By 1230, the Almohad Caliphate in Morocco ruled the remaining Muslim territories in southern Iberia. Exploiting the Almohad's dynastic strife, the ambitious Muhammad ibn al-Ahmar rose to power and established the Nasrid dynasty in control of a sizeable portion of this territory, roughly corresponding to the modern Spanish provinces of Granada, Almería, and Málaga. By 1250, the emirate was the last Muslim polity in the peninsula. Although effectively a vassal of the rising Crown of Castile, for over two centuries Granada enjoyed considerable cultural and economic prosperity. Much of the famed Alhambra palace complex was built during this period, and the Nasrids were the longest-lived Muslim dynasty in Iberia.
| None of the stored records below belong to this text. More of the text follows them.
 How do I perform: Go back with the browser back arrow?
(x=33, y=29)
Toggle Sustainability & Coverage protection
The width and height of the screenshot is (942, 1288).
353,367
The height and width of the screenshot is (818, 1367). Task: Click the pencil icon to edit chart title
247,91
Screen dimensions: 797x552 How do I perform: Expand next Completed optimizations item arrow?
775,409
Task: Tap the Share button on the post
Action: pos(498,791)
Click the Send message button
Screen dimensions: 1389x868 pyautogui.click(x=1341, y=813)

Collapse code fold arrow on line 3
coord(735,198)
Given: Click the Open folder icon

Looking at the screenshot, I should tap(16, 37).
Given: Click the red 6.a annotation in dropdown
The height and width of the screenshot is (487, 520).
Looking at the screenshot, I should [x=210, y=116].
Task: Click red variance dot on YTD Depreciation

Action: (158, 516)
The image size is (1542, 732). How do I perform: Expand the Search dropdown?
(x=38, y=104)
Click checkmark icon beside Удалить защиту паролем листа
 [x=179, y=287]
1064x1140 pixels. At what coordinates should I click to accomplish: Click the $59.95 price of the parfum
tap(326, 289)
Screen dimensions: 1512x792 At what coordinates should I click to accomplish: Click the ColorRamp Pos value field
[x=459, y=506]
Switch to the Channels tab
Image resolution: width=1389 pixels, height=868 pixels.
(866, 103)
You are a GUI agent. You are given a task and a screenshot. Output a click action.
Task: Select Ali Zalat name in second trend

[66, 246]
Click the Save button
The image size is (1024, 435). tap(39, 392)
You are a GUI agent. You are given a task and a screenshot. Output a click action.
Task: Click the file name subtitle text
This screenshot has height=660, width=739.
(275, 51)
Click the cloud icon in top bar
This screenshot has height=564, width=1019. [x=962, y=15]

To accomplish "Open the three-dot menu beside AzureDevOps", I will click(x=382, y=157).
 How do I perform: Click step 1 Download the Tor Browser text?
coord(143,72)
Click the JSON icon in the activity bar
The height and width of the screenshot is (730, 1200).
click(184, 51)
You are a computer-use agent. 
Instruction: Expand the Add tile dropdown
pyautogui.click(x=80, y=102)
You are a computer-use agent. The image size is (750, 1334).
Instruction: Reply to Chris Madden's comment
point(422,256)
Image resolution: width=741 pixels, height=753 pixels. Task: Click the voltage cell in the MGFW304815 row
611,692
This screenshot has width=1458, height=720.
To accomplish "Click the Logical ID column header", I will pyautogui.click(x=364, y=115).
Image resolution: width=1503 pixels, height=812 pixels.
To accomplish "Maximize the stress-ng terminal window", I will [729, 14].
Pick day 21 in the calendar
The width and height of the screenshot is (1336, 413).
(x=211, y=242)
Nascent Christian power in Iberia meant that Granada's existence was always precarious. In 1491, after a decade of intermittent warfare known as the Granada War, the emirate was forced to capitulate to the Catholic Monarchs. The following year, Muhammad XII, the last Nasrid ruler of Granada, formally relinquished his sovereignty and surrendered his territories to Castile, eventually moving to North Africa in exile. This marked the end of independent Muslim rule in Iberia.

History

Formation and conflicts
With the Reconquista in full swing after the conquest of Córdoba in June 1236, Mohammed I ibn Nasr aligned Granada with Ferdinand III of Castile in 1246, thereby making it a tributary state, or taifa, under the Crown of Castile. Granada remained a tributary state for the next 250 years, with Nasrid emirs paying tribute () to Castilian kings mostly in the form of gold from present-day Mali and Burkina Faso, brought to Iberia by the merchant routes in the Sahara. The Nasrids also provided military assistance to Castile for its other conquests.

In 1306, Granada conquered Ceuta, but lost control of the city in 1309 to the Kingdom of Fez which was assisted by the Crown of Aragon. Granada re-captured Ceuta a year later, but again lost it in 1314. Granada again held the city from 1315 to 1327. In 1384, Granada again re-took Ceuta but lost it finally to the Kingdom of Fez in 1386. Ceuta would be taken by the Portuguese Empire in 1415 and came into the Spanish Empire in 1580.

Granada's peace with Castile broke down on various occasions. Granada lost territory to Castile at the Battle of Teba in 1330. In 1340, Granada under Yusuf I, supported the failed Marinid invasion of the Iberian Peninsula, which ended at the Battle of Río Salado.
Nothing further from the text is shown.